Une récente étude de la Banque de France, commandée par la Fédération des Entreprises et Entrepreneurs de France (FEEF), révèle une détérioration alarmante de la situation économique des PME-ETI industrielles françaises. Cette analyse, qui porte sur plus de 1100 entreprises représentant un chiffre d’affaires cumulé de 22 milliards d’euros, met en lumière plusieurs tendances inquiétantes pour les dirigeants d’entreprise...
Les principaux indicateurs en baisse
• Augmentation des entreprises déficitaires : leur pourcentage a bondi de 19% en 2018 à 33% en 2023, soit une hausse de 42% en seulement 7 ans. Cette tendance témoigne d’une fragilisation croissante du tissu industriel français.
• Un endettement préoccupant : près d’une PME-ETI sur deux affiche désormais un taux d’endettement supérieur à 7 ans, ce qui limite considérablement leur capacité d’investissement et de développement
• Explosion des charges financières : entre 2022 et 2023, le poids des charges financières a doublé pour ces entreprises, exerçant une pression supplémentaire sur leur trésorerie.
• Impact sur le secteur agricole : cette fragilisation du tissu industriel PME-ETI n’est pas sans conséquence pour le secteur agricole français
- 78% des approvisionnements en matières premières agricoles de ces entreprises sont d’origine française.
- 43% des matières premières agricoles achetées bénéficient de labels de qualité (AOP, Bio, HVE, IGP, Label Rouge…).
Face à cette situation critique, Léonard Prunier, Président de la FEEF, appelle à une réforme urgente des négociations commerciales.
Il propose notamment :
- Une différenciation du cadre juridique en fonction de la taille des fournisseurs.
- La sanctuarisation du tarif fournisseur des PME et des ETI de croissance pour garantir un juste prix.

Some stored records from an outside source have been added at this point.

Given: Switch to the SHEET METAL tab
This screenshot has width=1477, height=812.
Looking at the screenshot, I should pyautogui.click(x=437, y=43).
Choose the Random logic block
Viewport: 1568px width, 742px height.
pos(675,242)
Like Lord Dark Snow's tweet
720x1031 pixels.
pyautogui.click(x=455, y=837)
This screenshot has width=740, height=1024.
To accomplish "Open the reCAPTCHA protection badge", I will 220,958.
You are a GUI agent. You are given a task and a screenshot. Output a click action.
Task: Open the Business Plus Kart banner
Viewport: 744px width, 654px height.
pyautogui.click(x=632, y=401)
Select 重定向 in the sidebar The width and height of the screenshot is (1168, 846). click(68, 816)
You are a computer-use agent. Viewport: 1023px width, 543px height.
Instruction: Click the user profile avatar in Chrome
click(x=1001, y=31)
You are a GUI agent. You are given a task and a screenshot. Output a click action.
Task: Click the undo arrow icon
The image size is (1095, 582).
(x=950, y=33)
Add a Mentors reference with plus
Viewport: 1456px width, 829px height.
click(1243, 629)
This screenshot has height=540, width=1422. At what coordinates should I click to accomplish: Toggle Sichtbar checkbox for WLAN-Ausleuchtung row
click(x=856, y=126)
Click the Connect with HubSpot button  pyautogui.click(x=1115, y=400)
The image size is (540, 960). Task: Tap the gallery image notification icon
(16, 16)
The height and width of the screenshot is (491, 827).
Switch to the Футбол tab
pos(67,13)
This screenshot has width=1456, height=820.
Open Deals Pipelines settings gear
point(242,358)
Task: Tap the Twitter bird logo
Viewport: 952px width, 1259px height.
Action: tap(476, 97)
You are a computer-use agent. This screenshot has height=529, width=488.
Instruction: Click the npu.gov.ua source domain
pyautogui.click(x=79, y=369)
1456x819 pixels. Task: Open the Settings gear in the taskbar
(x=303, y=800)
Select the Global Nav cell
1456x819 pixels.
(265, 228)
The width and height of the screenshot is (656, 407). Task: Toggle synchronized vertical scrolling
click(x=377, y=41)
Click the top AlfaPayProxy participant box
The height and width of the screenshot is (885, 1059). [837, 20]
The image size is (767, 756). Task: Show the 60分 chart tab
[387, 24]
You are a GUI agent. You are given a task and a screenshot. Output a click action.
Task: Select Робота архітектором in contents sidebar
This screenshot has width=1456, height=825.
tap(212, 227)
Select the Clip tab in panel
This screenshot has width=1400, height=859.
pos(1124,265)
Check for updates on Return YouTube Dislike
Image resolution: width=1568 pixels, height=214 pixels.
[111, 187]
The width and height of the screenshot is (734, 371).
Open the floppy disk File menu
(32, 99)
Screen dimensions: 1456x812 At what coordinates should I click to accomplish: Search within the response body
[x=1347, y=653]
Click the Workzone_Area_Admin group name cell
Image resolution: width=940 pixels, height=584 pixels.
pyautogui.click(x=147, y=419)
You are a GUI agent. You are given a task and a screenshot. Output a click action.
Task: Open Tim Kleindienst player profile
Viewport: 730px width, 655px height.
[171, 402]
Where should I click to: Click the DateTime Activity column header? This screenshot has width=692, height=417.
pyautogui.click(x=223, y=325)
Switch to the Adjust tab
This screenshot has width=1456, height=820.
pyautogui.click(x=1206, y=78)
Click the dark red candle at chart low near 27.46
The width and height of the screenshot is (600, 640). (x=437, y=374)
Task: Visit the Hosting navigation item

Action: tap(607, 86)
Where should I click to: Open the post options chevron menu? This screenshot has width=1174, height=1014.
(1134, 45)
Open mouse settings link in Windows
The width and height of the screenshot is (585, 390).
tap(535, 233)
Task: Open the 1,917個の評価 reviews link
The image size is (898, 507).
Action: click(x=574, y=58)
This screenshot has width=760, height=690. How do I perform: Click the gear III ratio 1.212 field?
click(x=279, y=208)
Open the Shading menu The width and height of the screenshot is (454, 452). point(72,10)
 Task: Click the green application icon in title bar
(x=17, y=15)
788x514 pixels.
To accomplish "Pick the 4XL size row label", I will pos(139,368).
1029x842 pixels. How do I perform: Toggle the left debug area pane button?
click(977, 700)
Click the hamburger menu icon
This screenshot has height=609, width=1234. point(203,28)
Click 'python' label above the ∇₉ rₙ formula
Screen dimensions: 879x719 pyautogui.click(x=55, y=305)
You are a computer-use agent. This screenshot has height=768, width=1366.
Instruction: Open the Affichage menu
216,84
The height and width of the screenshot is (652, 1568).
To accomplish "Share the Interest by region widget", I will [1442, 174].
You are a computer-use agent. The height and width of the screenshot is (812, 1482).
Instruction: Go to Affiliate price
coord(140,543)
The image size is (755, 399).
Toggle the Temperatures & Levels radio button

Quelles sont les implications pour les dirigeants d’entreprise ?
Pour les dirigeants de PME-ETI industrielles, ces résultats soulignent l’importance de :
- Surveiller étroitement leur situation financière et leur niveau d’endettement.
- Optimiser leur gestion des coûts et des charges financières.
- Renforcer leurs relations avec les distributeurs et les pouvoirs publics.
- Envisager des stratégies de diversification ou de consolidation pour renforcer leur position sur le marché.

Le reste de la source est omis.